Page 1 of 1
Storage device stack and volume caches
Posted: Sat Nov 21, 2009 6:09 pm
by Gigasoft
In my OS, I am going to expose block-based interfaces for storage devices, where whole sectors are always read or written, as this makes the storage drivers simpler. This interface gets translated into a byte based interface which acts like a file that can be randomly accessed, which in the case of a hard disk is then split into partitions which also act as files, and this is what's used by file system drivers to access the storage device. But somewhere along the path, a cache has to be implemented and I can't decide on where.
It could be placed below the storage device's interface, inside the random access translation layer or below it, or below the interfaces for the individual partitions, or implemented as part of the file systems. What would be the optimal place to have it?
Re: Storage device stack and volume caches
Posted: Sat Nov 21, 2009 6:50 pm
by NickJohnson
I think caches for block devices are usually on the block level, below the filesystem and pseudo-random-access layer. That way, the block device can do DMA directly to the entries in the cache, but the granularity is reasonably small (compared to caching whole partitions).
Re: Storage device stack and volume caches
Posted: Tue Dec 01, 2009 5:11 am
by mybura
What kind of access patterns are you expecting ?
Large vs. Small Blocks
Random vs. Sequential
Keep in mind that the drive also has a cache most effectively used on sequential access.
Re: Storage device stack and volume caches
Posted: Thu Dec 03, 2009 3:07 am
by pcmattman
The design of caches is an interesting concept, with various solutions. I'm surprised this topic hasn't been picked up and discussed further.
Our cache works at the disk level: all disks (aka block devices in your design) work with a page-sized cache. Blocks a page long are read and written, which comes in handy when working on sequential reads. The design of this cache is relatively flexible as we are able to modify the size of cache blocks, should we need to based on profiling results.
The best piece of advice I can give that's explicitly targeted to your situation is to build with flexibility. Perhaps implement the cache at the FS layer as well as the block device layer and support switching them at compile-time with a define or something. Support fine-tuning of the cache block size. Then profile, profile, profile. Profiling across various types of block devices fast and slow will help you make the right choices in your cache implemtation.
Note: I know this is a very late reply to this question, but I think it's a topic worth discussing further.
Re: Storage device stack and volume caches
Posted: Thu Dec 03, 2009 5:49 am
by Brendan
Hi,
Well, let me be the first to have the opposite opinion - put all caching (e.g. file data and directory entries) at the *highest* level (in the VFS), and avoid the need for the VFS to ask the file system to ask the storage device driver when the data is already cached...
If you cache data at the highest level anyway, then most of the time caching blocks at the lowest level would be a waste of time (there's no point caching the same data twice).

■ **STORED DATA**
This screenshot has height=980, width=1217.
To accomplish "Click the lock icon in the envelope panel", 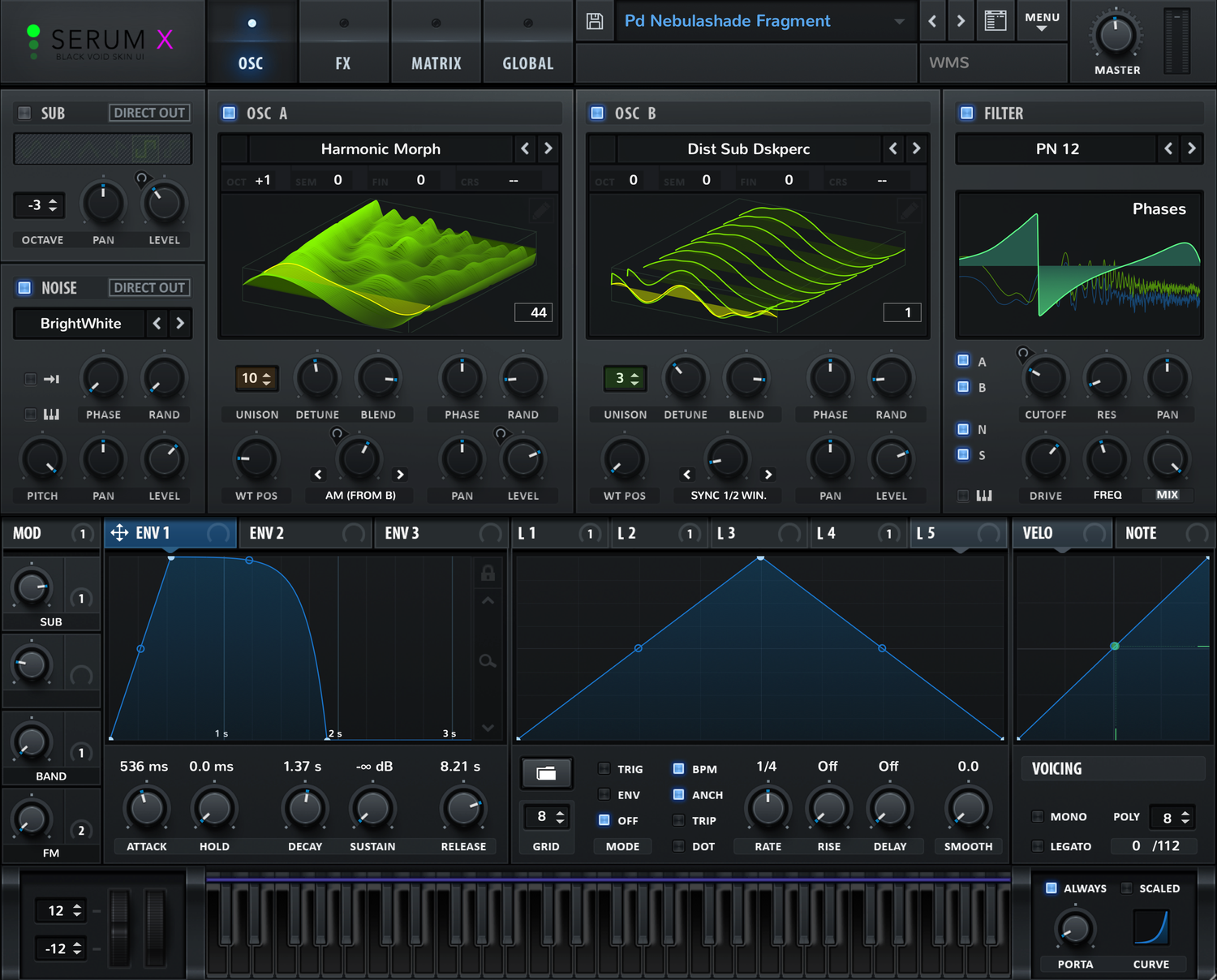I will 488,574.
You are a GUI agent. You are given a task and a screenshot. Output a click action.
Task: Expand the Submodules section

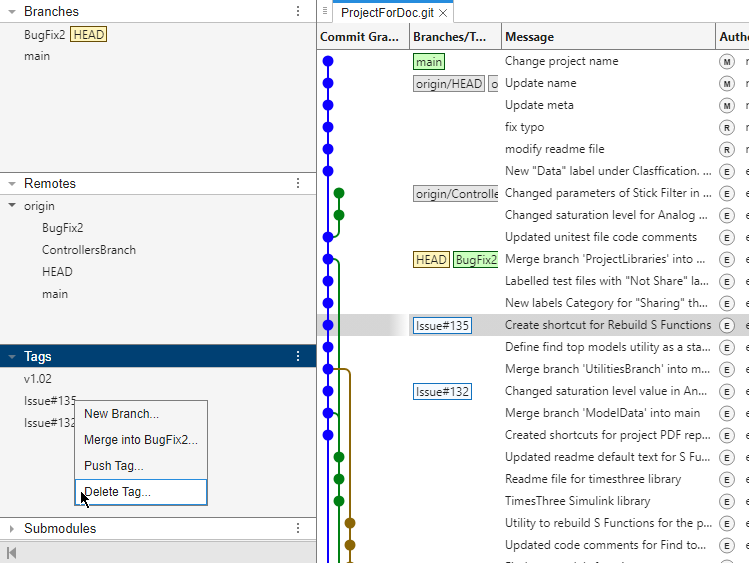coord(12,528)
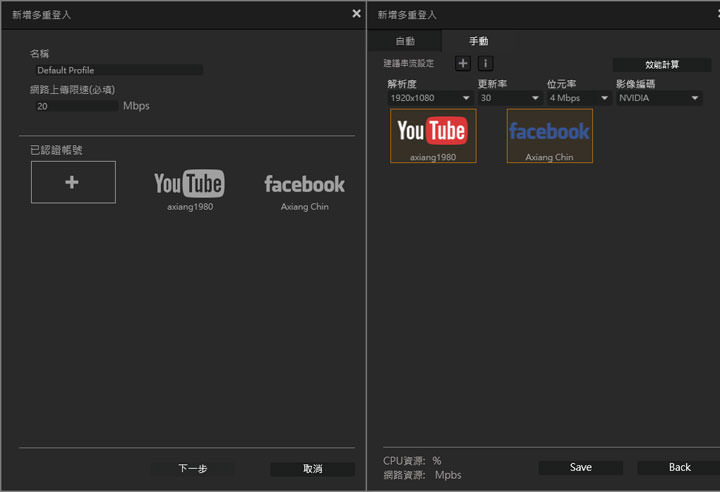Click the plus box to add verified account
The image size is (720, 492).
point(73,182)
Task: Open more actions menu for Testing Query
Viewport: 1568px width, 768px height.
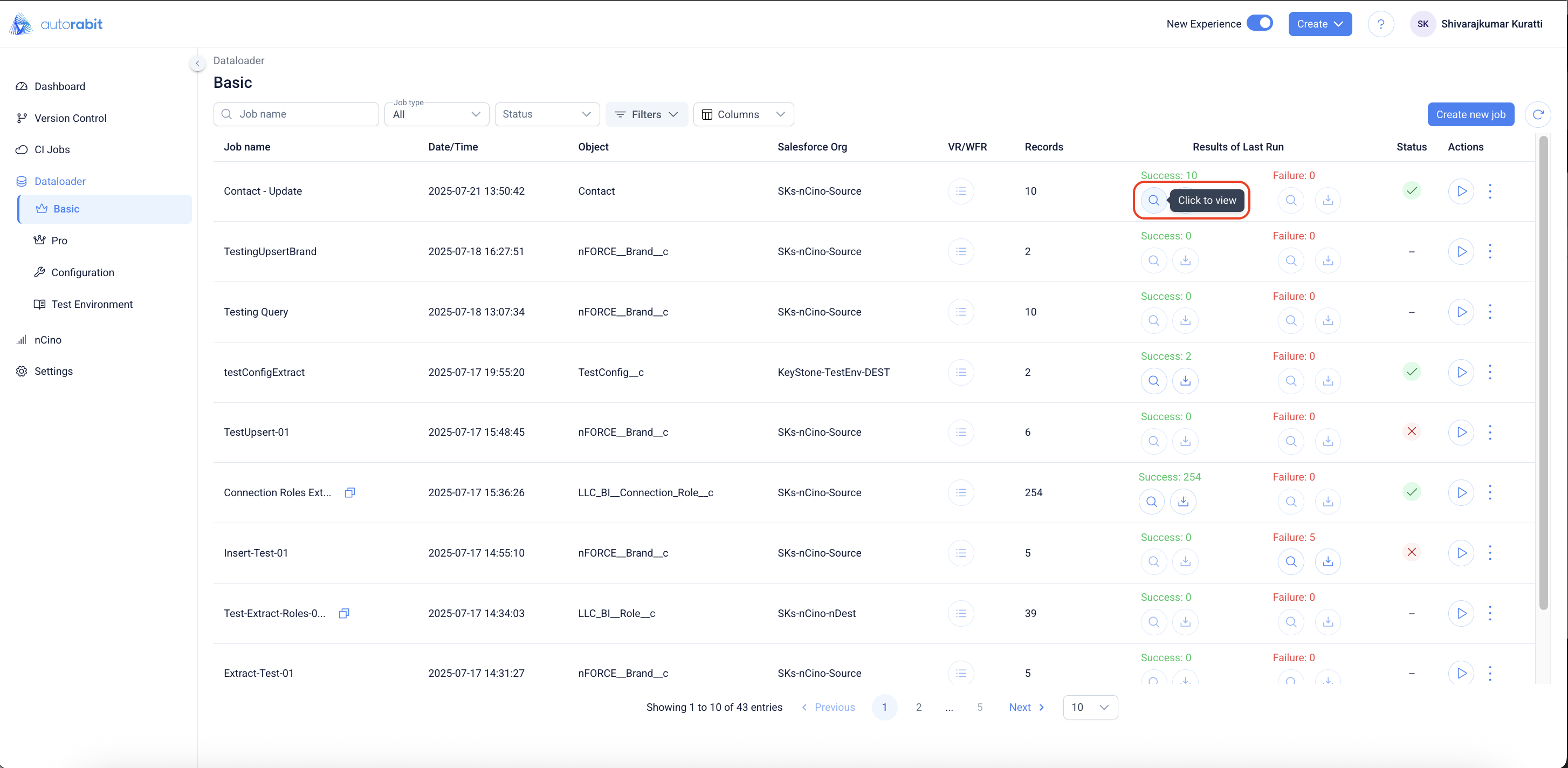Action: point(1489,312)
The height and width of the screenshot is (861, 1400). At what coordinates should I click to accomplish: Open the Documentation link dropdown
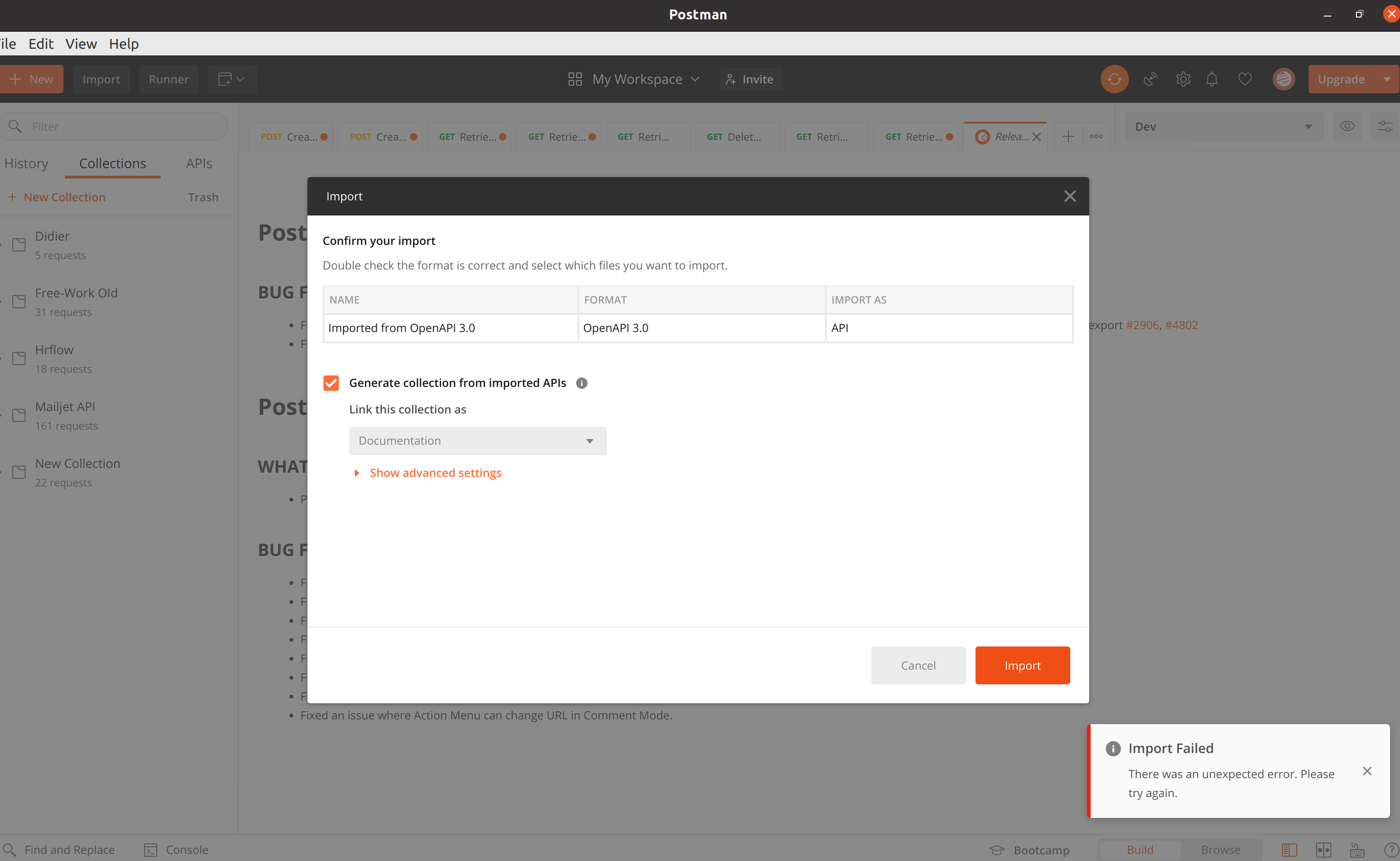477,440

■ **THE TASKS**
A. In the forum thread on storage device caches, where does Brendan suggest putting all caching?
B. Write out the forum thread on storage device caches from "Our cache works" to "on profiling results.", word for word.
C. Write what comes next in the forum thread on storage device caches, following on from its final post.

■ **SOLVED TASKS**
A. At the highest level, in the VFS.

B.
Our cache works at the disk level: all disks (aka block devices in your design) work with a page-sized cache. Blocks a page long are read and written, which comes in handy when working on sequential reads. The design of this cache is relatively flexible as we are able to modify the size of cache blocks, should we need to based on profiling results.

C.
For example, imagine if FAT32 file system code opens the file "/dev/hda2" as read/write. Typical file sharing rules imply that if something is opened as read/write then nothing else can open it as read-only or write-only; and if the FAT32 file system code's data is cached at the highest level then anything that is cached at the lowest level will never be needed.
This doesn't always apply though. For an example, you could have "/dev/cdrom" that's opened as read-only by ISO9660 file system code, and the user could open this file as read-only a second time (e.g. to copy the disk to a "*.iso" file). In this case caching at the lowest level might be useful, but for whole disk copies you'd probably end up with no real benefit anyway. For example, if the cache uses the "least recently used" algorithm and you do "copy /dev/cdrom foo.iso" several times, then new data will push old data out of the cache before it's used, and you'd get no benefit (and wasted RAM and more overhead). Maybe it might give you some benefit with a different algorithm ("least recently used" isn't perfect and has problems in cases like this). Mostly, getting it right (so that there's actually a benefit from caching at the lowest level) would be more hassle than it's worth.
The other situation where caching at the lowest level can make some sense is if you don't treat the lowest level as "blocks". For example, what if you want to write 6 bytes at "Logical Byte Address" 0x123456789ABCDEF? The storage device driver can work out that this is actually 6 bytes at offset 0x1EF in the sector at "Logical Block Address" 0x91A2B3C4D5E6; and could read the entire sector, then modify those 6 bytes, then write the entire sector back to disk. This adds overhead, and (IMHO) would justify a small block cache in the storage device driver. It might also sound a little unnecessary, until you start writing file system code that works with disk images - e.g. a FAT12 disk image stored on a CD-ROM (where the file system code expects 512-byte sectors but the actual device uses 2048-byte sectors). It might also be a very interesting foundation for a much more efficient file system, where disk space isn't lost due to partially used sectors.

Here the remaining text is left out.